Pick every line out of the entries below that has the string "Image", and copy it.

▶ _DATA UNDER STUDY_:
********************

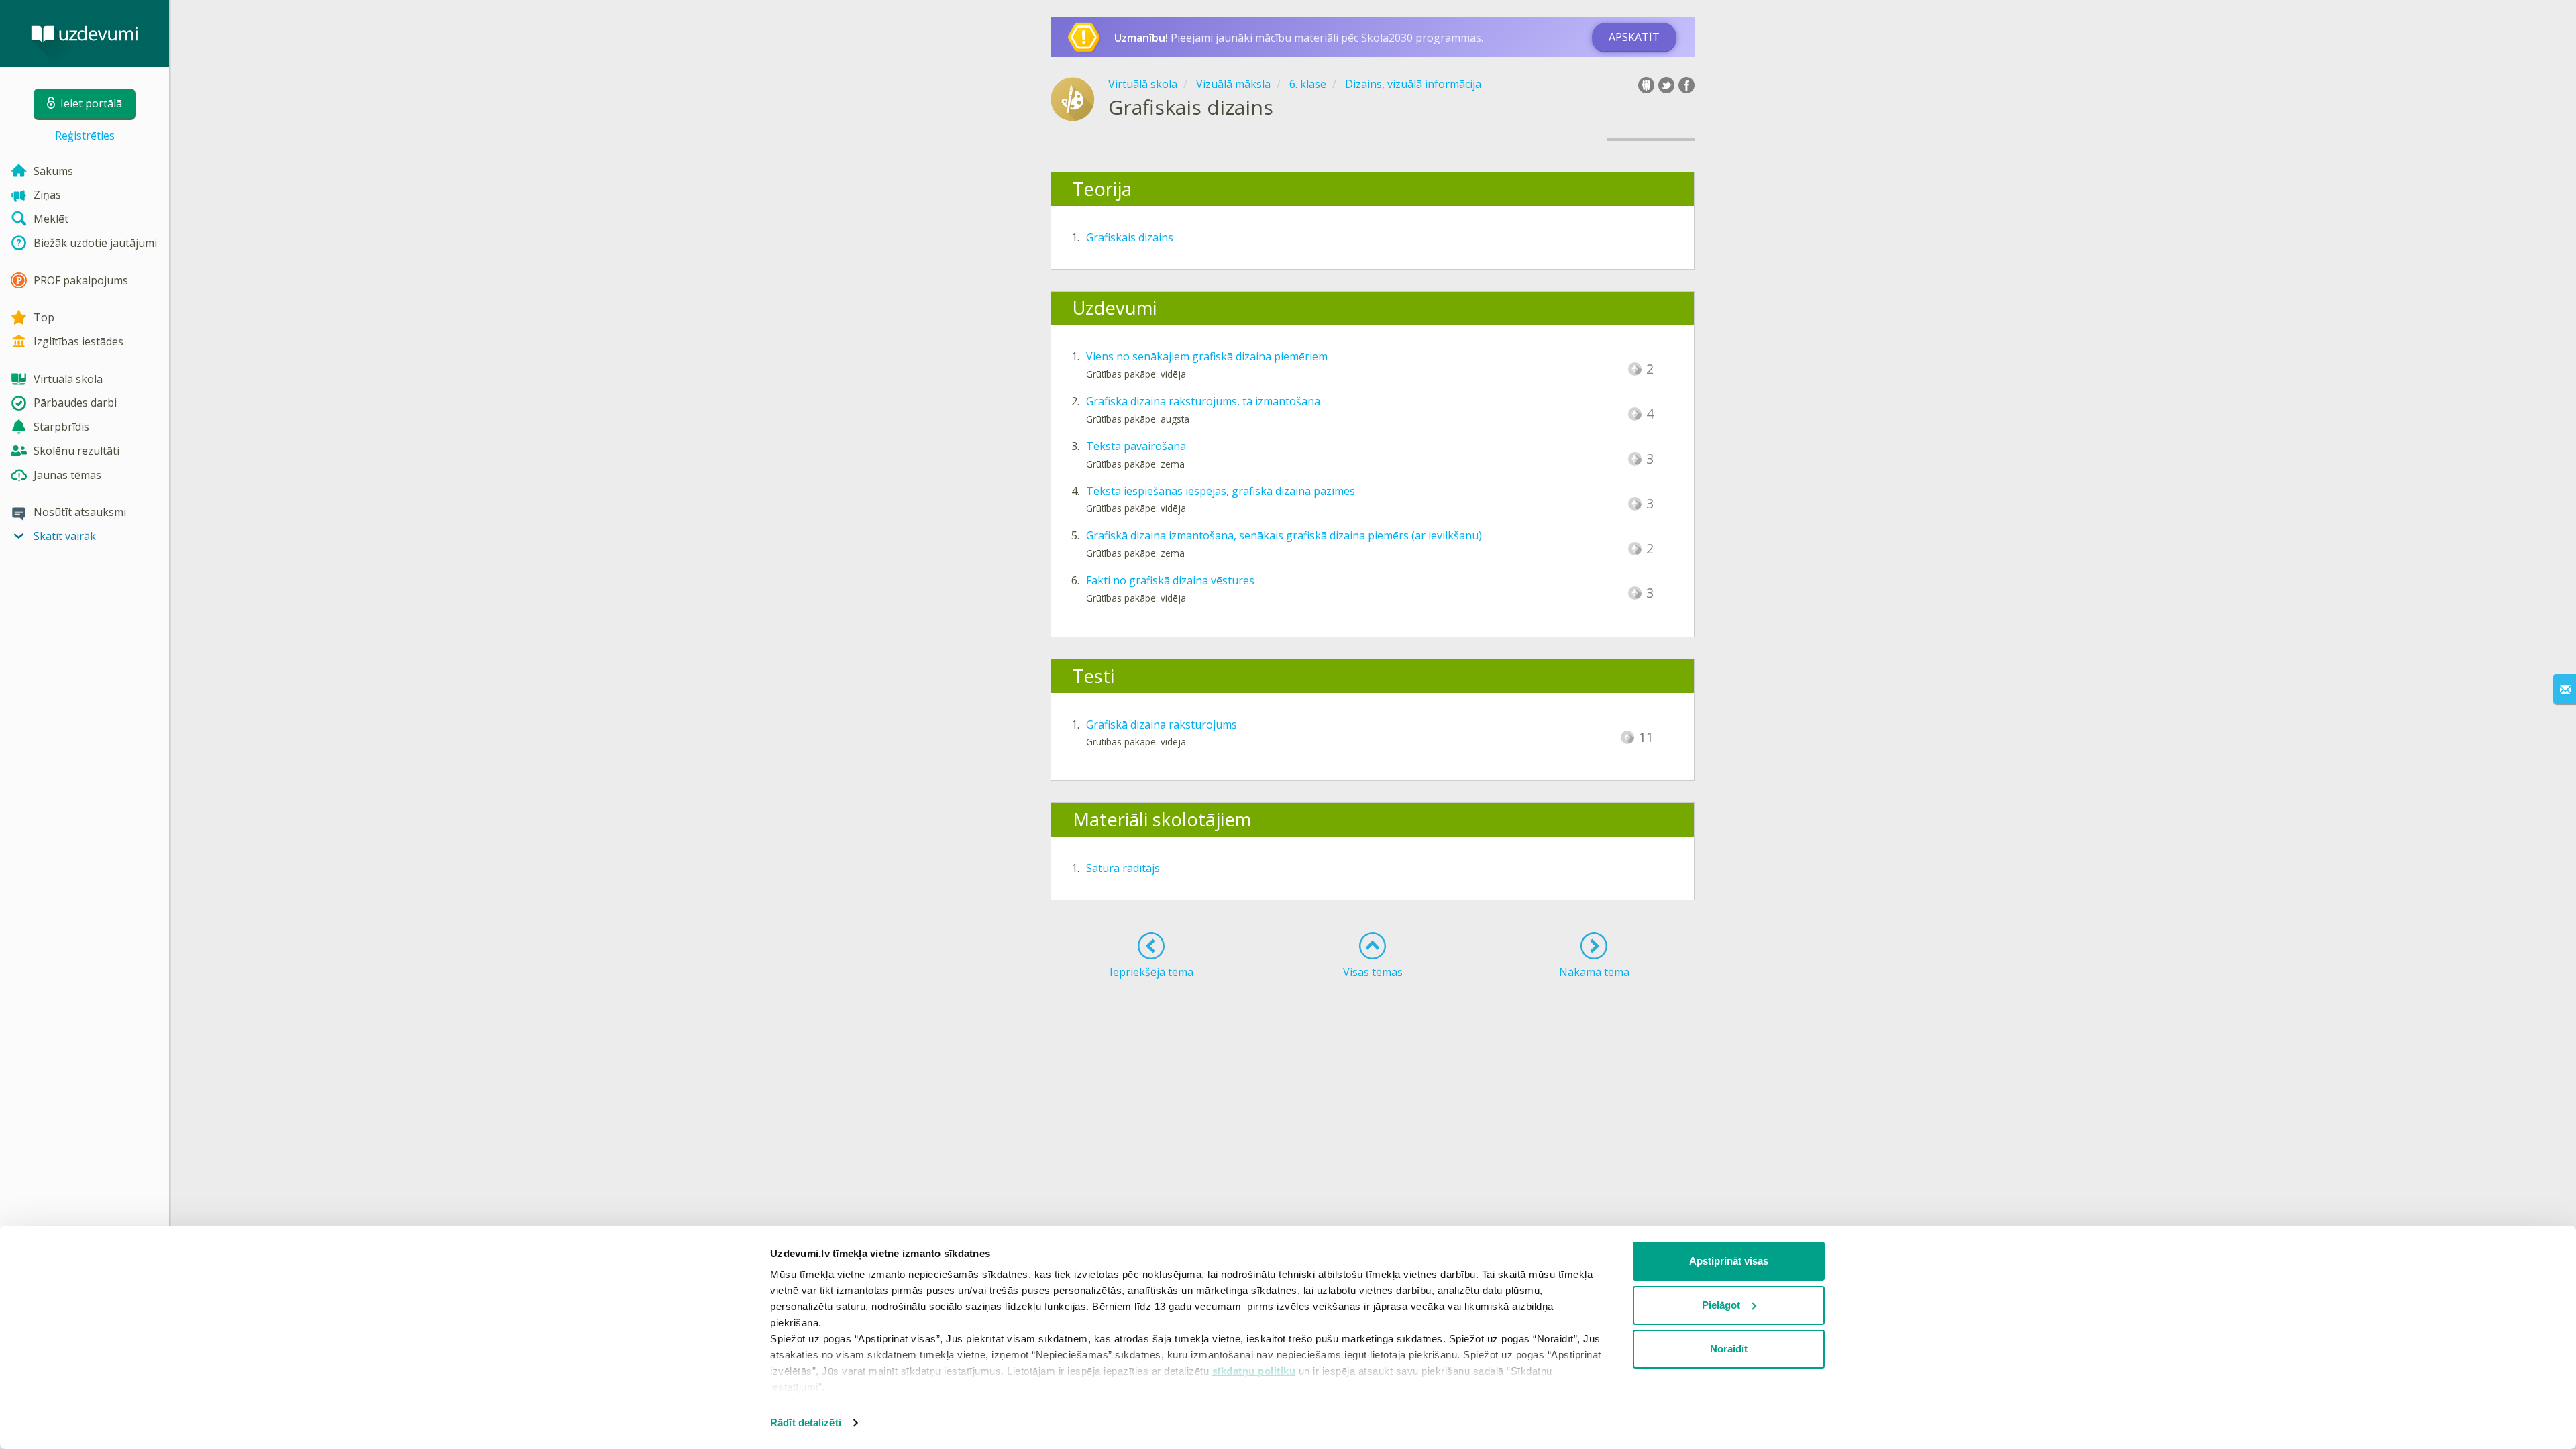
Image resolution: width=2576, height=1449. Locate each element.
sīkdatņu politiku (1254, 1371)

********************

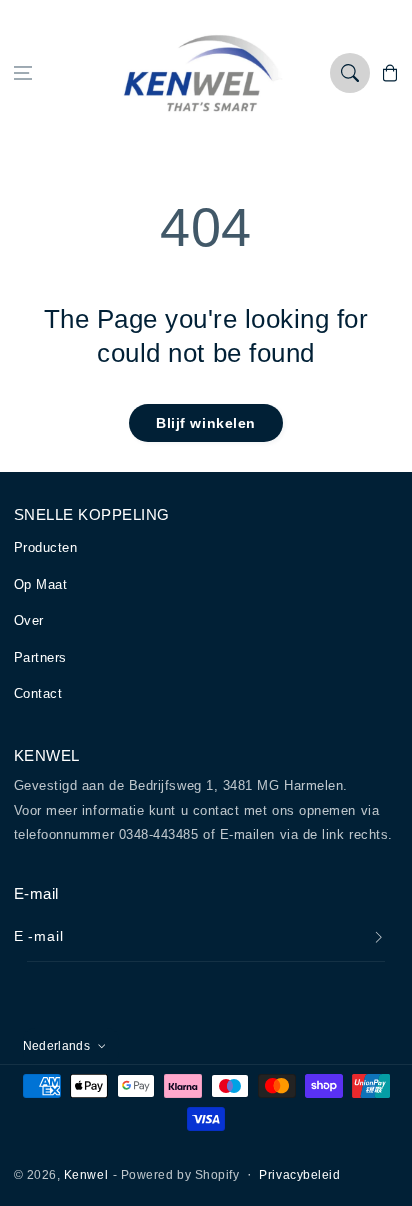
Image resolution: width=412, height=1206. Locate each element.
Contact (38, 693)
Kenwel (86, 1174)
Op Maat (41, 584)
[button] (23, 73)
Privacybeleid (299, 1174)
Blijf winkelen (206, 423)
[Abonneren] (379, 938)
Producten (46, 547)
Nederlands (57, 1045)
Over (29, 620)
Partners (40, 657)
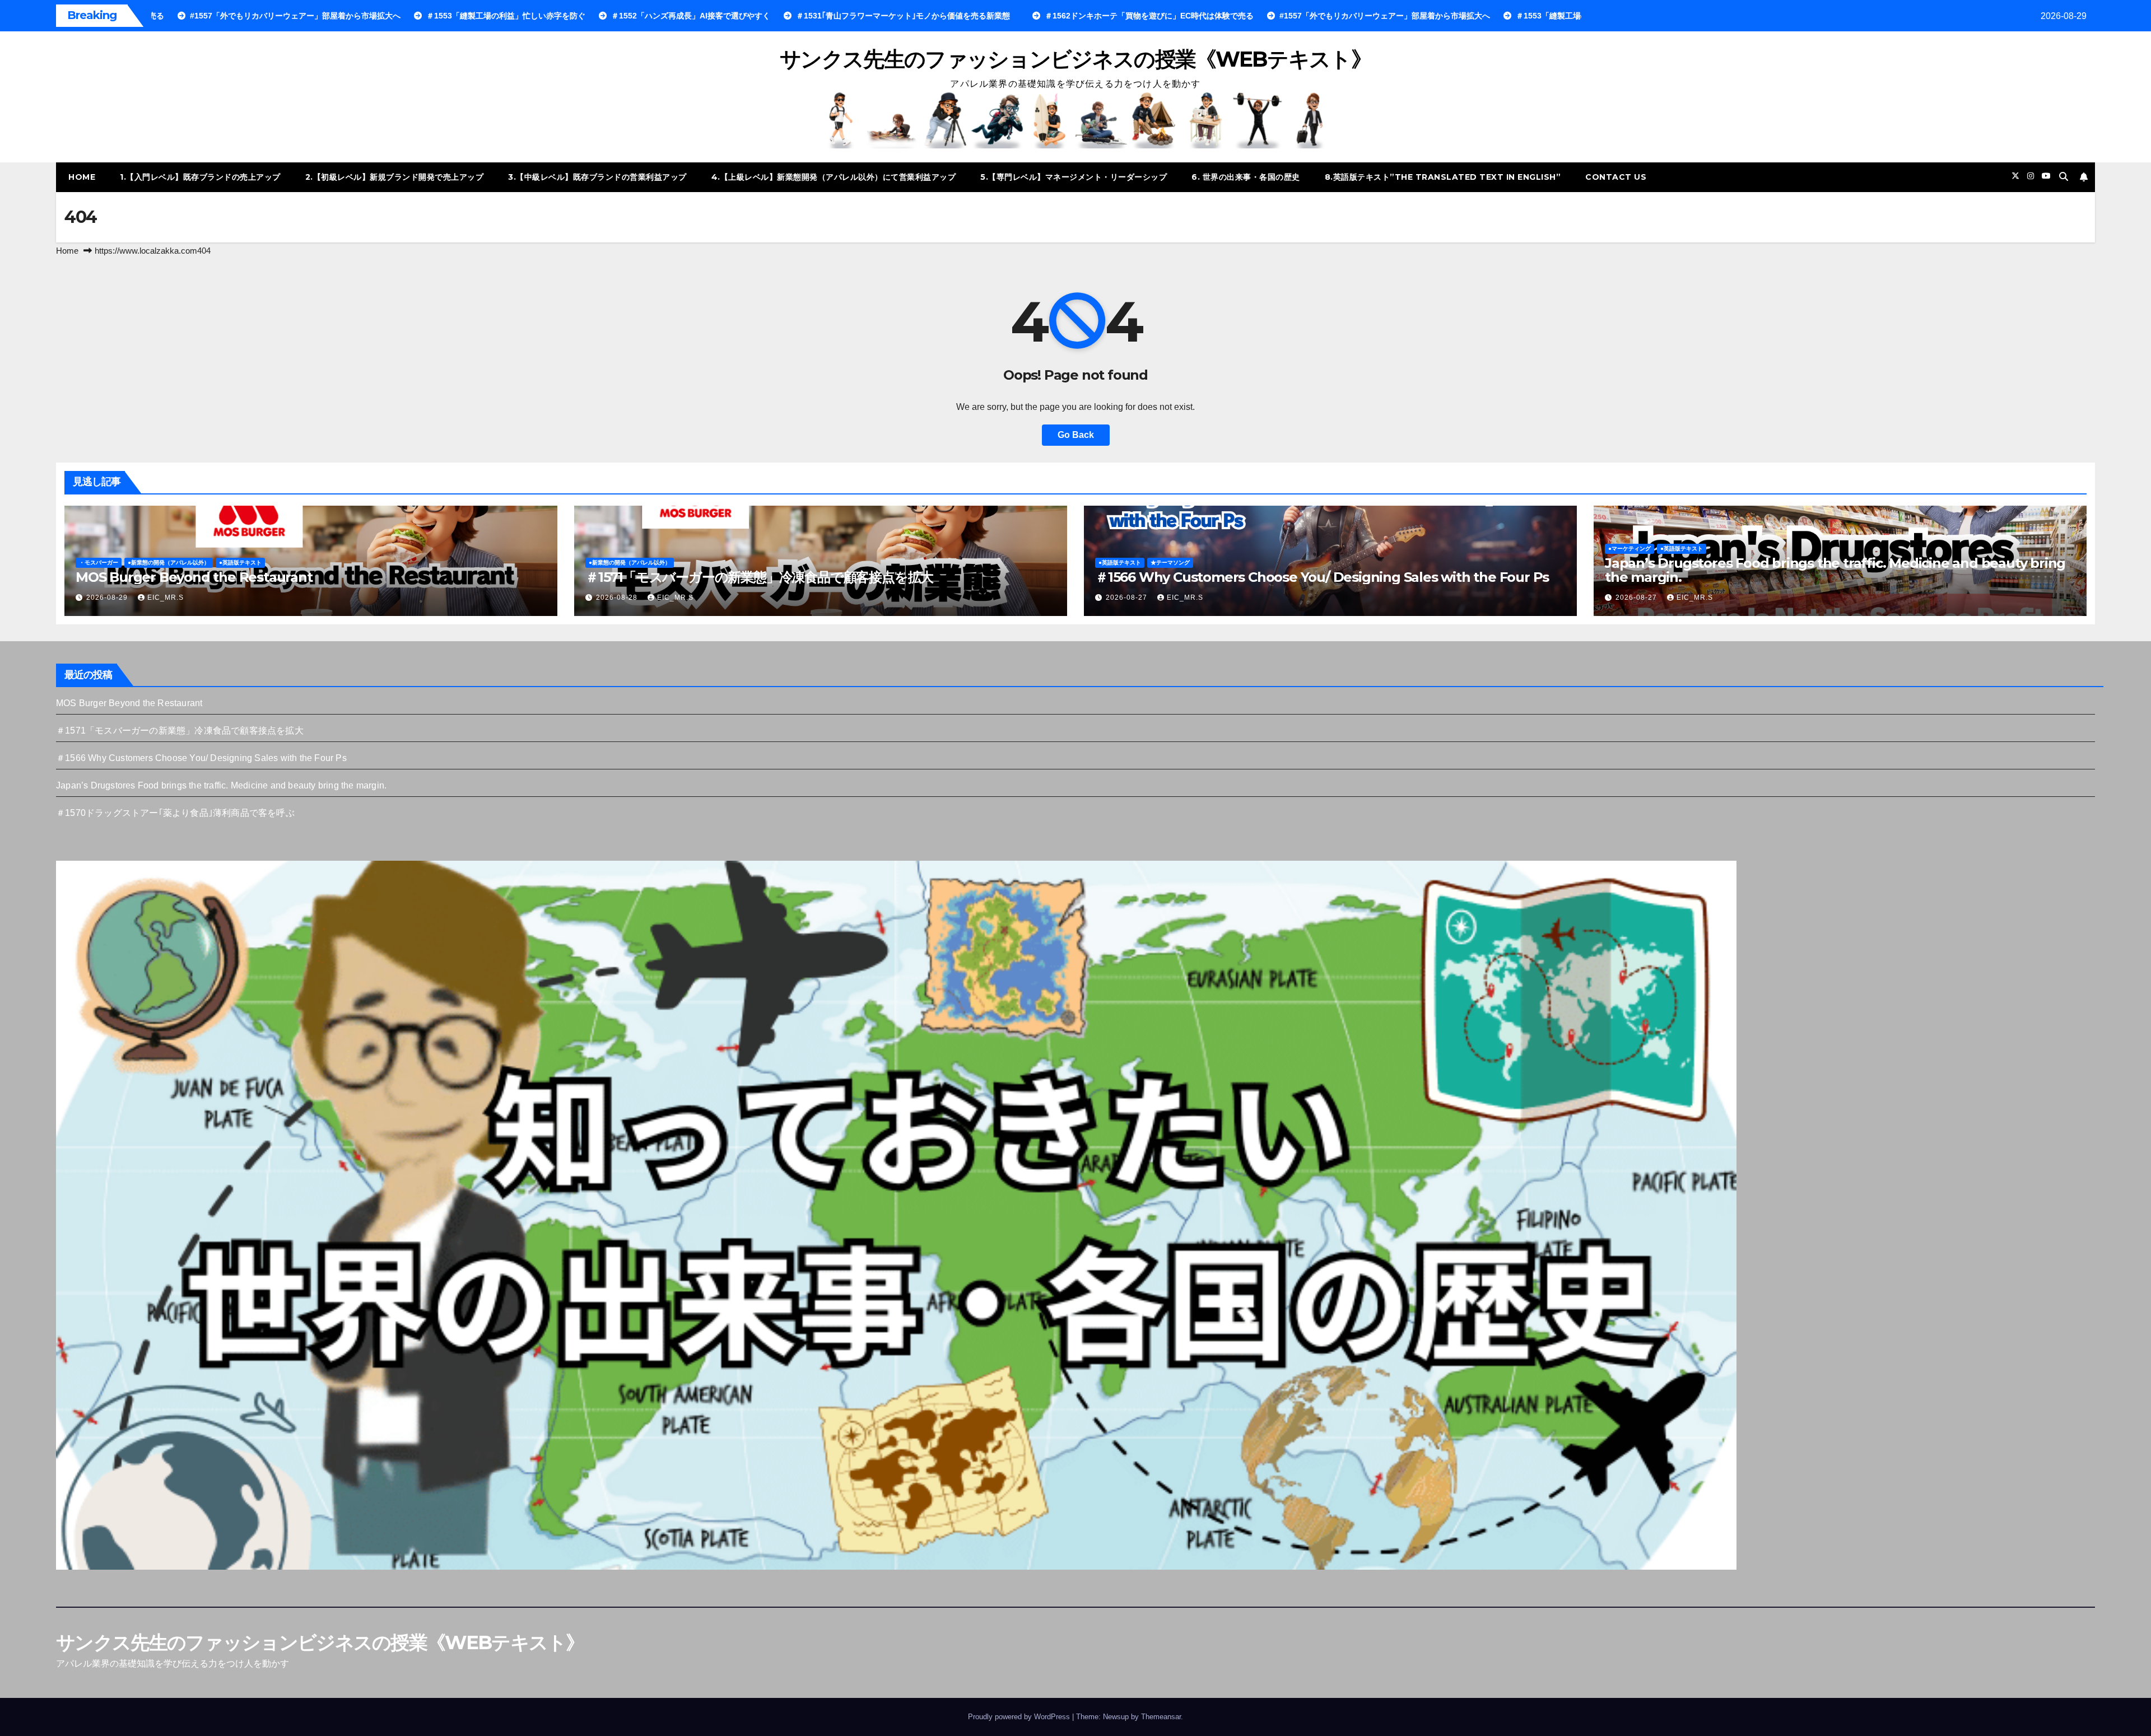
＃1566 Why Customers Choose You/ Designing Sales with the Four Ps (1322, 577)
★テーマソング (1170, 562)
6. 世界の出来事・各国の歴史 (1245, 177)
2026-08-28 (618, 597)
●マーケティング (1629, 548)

********************

▶ _SOLUTION TO THIS EXERCISE_:
Image resolution: width=2576, height=1449. Locate each element.
Image resolution: width=412, height=1206. Locate each element.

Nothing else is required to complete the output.